Non-Expansive Mappings in Two-Time-Scale Stochastic Approximation: Finite-Time Analysis
This work addresses a theoretical gap in iterative methods for optimization, reinforcement learning, and control, but it is incremental as it broadens existing analyses rather than introducing a new paradigm.
The paper tackles the finite-time analysis of two-time-scale stochastic approximation algorithms by extending it to settings where the slower time-scale has a non-expansive mapping, showing that the last-iterate mean square residual error decays at a rate of O(1/k^{1/4-ε}) and establishing almost sure convergence to fixed points.

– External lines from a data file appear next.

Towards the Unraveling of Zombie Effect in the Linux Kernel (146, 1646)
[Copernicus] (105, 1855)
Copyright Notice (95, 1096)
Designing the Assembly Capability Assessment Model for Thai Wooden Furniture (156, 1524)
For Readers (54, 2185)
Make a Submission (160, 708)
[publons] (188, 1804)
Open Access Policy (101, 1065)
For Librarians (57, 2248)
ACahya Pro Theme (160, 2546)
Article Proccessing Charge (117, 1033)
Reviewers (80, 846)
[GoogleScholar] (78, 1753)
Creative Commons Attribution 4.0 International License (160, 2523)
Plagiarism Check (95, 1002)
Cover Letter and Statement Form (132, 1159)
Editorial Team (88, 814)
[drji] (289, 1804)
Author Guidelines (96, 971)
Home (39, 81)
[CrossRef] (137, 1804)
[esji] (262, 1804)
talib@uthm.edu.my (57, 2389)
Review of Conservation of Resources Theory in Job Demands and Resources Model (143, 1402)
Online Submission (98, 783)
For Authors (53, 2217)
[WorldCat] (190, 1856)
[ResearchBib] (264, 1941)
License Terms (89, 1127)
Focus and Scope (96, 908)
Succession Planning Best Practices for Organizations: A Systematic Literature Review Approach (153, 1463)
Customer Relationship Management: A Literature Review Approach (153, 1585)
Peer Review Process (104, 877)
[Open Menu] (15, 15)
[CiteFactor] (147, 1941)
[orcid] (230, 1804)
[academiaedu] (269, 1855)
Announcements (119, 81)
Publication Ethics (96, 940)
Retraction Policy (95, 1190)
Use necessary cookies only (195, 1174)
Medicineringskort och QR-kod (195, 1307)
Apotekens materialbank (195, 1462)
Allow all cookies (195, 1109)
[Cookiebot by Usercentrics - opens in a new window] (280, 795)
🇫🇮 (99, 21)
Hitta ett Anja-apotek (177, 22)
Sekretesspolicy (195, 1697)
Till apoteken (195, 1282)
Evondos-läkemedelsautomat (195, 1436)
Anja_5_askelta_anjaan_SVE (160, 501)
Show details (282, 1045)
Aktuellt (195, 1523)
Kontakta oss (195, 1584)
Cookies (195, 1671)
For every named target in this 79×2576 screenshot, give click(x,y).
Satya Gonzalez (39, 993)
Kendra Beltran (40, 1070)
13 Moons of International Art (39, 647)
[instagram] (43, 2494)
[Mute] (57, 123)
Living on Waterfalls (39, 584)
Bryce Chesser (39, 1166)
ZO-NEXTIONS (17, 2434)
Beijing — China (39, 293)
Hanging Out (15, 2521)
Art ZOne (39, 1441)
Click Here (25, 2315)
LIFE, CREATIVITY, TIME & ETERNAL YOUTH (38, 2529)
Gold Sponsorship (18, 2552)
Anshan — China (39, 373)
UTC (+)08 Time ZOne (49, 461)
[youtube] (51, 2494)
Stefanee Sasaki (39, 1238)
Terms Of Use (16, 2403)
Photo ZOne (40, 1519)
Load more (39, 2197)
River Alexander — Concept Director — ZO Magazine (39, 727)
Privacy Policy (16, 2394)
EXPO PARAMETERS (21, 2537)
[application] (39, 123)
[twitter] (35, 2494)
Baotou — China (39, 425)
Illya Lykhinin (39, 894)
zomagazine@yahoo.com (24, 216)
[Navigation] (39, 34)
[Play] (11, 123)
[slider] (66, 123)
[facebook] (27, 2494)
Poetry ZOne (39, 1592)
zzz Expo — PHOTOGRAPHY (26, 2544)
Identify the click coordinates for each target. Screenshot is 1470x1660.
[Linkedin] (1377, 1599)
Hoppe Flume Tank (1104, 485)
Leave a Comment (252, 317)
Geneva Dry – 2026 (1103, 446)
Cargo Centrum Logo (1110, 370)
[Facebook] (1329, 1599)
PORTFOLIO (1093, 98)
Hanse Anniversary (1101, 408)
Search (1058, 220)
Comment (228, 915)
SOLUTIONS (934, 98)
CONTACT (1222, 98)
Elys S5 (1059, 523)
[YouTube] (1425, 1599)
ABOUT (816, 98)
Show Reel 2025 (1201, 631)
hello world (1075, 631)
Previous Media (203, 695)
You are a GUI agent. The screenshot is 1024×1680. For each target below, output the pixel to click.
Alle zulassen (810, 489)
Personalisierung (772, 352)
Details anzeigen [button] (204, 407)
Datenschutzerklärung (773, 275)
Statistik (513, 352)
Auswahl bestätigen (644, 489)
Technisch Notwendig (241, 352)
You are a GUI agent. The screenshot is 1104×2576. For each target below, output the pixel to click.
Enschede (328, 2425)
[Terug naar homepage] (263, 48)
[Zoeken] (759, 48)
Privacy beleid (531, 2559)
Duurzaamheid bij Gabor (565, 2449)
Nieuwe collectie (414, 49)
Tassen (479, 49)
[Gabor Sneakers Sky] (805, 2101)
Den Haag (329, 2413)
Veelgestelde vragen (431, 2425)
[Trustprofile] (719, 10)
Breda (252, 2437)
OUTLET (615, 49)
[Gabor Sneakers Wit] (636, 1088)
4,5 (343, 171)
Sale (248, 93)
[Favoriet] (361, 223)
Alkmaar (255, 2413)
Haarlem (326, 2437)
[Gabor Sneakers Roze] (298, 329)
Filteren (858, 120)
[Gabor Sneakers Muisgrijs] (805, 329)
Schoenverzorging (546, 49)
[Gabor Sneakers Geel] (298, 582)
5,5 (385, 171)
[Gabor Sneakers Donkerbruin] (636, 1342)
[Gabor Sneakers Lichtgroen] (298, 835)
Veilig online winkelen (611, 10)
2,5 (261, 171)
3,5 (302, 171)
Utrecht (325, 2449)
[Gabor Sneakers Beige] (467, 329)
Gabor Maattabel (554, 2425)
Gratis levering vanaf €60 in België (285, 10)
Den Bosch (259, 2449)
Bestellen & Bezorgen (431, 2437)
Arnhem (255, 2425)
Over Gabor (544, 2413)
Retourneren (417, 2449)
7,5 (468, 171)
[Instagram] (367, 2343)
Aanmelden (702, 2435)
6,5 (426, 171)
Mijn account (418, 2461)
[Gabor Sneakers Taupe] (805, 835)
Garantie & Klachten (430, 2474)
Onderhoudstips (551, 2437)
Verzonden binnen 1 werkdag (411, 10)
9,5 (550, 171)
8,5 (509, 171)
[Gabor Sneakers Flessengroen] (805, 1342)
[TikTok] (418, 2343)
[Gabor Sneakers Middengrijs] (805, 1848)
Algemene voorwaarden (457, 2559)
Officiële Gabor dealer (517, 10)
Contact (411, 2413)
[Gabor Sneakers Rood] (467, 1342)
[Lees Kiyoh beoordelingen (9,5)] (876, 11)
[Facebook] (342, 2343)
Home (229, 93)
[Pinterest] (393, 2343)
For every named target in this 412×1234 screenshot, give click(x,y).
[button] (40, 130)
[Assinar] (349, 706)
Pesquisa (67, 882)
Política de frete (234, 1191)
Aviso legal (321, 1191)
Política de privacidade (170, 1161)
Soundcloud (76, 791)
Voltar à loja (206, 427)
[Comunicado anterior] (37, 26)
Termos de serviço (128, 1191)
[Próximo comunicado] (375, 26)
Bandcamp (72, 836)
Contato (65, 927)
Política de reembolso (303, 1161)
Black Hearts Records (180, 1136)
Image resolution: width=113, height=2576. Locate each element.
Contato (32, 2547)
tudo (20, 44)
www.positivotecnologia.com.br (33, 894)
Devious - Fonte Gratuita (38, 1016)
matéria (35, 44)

Two-time-scale stochastic approximation algorithms are iterative methods used in applications such as optimization, reinforcement learning, and control. Finite-time analysis of these algorithms has primarily focused on fixed point iterations where both time-scales have contractive mappings. In this work, we broaden the scope of such analyses by considering settings where the slower time-scale has a non-expansive mapping. For such algorithms, the slower time-scale can be viewed as a stochastic inexact Krasnoselskii-Mann iteration. We also study a variant where the faster time-scale has a projection step which leads to non-expansiveness in the slower time-scale. We show that the last-iterate mean square residual error for such algorithms decays at a rate $O(1/k^{1/4-ε})$, where $ε>0$ is arbitrarily small. We further establish almost sure convergence of iterates to the set of fixed points. We demonstrate the applicability of our framework by applying our results to minimax optimization, linear stochastic approximation, and Lagrangian optimization.